> DATA EXTRACTS:
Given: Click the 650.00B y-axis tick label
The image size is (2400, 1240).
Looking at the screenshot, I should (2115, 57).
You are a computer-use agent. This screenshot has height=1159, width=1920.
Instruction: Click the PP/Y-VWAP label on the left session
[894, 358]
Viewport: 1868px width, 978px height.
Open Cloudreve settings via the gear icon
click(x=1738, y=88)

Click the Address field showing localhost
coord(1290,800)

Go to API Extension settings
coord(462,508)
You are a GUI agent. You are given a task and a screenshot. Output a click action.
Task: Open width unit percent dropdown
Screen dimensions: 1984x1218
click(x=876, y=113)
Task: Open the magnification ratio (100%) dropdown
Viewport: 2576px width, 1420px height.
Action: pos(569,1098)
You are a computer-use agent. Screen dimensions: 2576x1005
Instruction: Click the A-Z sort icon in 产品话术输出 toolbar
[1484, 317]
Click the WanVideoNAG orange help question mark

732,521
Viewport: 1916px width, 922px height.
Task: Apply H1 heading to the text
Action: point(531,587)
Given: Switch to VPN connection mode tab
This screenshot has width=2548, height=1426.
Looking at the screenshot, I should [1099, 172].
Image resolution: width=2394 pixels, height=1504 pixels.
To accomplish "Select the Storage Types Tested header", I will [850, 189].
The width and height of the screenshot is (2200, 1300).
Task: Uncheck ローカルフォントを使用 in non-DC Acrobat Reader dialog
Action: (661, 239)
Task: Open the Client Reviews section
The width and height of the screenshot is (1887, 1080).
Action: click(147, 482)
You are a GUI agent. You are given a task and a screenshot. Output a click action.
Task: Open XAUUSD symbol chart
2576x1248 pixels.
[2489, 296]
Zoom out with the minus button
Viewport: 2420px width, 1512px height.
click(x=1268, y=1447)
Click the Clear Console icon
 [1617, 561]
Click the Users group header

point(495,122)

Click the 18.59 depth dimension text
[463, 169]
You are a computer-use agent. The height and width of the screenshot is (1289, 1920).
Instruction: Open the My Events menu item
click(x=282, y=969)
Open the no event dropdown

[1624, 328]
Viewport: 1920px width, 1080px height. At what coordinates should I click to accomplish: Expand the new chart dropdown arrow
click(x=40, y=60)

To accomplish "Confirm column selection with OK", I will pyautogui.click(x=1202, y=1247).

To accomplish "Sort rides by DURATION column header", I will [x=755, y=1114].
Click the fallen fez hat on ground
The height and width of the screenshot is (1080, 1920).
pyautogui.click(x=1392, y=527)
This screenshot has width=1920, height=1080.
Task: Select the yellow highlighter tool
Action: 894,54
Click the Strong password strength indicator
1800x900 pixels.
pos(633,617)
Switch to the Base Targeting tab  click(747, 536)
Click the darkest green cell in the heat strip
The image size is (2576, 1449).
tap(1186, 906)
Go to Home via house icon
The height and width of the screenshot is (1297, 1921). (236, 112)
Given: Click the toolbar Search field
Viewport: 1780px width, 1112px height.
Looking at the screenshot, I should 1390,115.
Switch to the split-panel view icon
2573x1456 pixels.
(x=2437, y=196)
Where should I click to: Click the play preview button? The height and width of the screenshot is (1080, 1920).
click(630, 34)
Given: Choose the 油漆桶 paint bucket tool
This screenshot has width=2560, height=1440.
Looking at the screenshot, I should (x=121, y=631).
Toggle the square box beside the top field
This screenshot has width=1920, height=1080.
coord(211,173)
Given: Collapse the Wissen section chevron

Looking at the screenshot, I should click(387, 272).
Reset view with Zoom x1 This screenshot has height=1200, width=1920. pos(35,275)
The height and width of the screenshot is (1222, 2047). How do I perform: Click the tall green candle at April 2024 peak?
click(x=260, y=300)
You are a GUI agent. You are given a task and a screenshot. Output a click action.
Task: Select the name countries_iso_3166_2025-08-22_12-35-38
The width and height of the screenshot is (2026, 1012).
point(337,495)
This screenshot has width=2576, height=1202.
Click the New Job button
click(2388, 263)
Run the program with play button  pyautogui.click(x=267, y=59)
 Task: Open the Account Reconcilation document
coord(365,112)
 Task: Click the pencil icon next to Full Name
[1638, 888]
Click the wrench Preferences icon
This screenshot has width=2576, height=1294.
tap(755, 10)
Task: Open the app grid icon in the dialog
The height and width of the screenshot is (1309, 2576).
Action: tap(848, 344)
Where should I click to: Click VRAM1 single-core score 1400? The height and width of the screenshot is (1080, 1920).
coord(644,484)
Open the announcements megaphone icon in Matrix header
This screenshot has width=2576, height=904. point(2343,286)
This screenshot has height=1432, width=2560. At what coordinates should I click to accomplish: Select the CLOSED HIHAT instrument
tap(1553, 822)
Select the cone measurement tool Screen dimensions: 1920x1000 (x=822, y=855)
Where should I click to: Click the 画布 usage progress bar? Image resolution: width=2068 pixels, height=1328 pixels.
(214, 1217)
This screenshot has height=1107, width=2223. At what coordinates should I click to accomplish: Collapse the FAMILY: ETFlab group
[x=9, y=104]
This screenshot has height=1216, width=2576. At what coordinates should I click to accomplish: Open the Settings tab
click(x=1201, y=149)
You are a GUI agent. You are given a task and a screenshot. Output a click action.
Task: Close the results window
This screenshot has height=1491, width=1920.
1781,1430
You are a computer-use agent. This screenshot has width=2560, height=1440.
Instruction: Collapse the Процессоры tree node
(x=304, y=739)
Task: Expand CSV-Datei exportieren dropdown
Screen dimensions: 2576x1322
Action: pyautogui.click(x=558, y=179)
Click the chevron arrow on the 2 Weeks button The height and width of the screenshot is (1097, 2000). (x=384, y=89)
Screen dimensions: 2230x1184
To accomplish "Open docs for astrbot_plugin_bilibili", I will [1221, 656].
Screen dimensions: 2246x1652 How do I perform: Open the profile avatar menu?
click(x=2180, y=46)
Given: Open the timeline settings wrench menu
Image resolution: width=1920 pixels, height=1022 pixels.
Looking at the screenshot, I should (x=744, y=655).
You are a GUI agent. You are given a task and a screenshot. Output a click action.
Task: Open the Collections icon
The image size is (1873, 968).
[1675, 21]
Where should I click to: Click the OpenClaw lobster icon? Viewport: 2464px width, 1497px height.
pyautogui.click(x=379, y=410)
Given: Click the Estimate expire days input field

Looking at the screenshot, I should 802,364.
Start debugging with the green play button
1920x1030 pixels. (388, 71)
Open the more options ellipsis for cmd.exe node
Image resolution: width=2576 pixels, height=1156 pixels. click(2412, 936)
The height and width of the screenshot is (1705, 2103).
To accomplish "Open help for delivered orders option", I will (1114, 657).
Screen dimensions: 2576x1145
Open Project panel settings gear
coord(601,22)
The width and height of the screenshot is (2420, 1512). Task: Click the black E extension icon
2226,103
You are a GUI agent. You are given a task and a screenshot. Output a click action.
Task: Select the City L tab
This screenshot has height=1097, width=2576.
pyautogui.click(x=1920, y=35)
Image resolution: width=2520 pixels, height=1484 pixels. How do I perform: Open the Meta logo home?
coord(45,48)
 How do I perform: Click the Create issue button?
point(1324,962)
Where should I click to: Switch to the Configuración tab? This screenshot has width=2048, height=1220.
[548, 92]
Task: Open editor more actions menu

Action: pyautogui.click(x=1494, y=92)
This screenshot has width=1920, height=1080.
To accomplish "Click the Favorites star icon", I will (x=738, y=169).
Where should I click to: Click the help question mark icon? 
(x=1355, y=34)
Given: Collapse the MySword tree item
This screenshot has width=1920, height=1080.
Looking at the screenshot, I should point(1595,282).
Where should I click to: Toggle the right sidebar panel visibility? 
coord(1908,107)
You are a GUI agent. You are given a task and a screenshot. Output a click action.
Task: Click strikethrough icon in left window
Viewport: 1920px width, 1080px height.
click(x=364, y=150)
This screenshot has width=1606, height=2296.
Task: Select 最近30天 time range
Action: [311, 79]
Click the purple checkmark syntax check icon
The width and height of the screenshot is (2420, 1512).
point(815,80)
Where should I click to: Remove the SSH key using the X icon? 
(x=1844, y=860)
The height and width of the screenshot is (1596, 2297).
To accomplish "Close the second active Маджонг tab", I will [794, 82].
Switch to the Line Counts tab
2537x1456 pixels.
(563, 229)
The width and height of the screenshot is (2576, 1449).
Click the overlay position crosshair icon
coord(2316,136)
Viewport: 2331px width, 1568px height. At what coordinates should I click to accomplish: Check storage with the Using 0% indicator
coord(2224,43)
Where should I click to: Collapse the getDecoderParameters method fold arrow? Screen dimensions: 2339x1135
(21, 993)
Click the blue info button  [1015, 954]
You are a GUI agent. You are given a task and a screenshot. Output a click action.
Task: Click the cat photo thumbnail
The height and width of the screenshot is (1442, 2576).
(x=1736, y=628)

> YOUR TASK: Check every line of the data, and copy the ones that contain "computer".

> FINISHED TASK:
You are a computer-use agent. This screenshot has height=1159, width=1920.
You are a computer-use agent. Screen dimensions: 2576x1005
You are a computer-use agent. The height and width of the screenshot is (1289, 1920).
You are a computer-use agent. This screenshot has width=2560, height=1440.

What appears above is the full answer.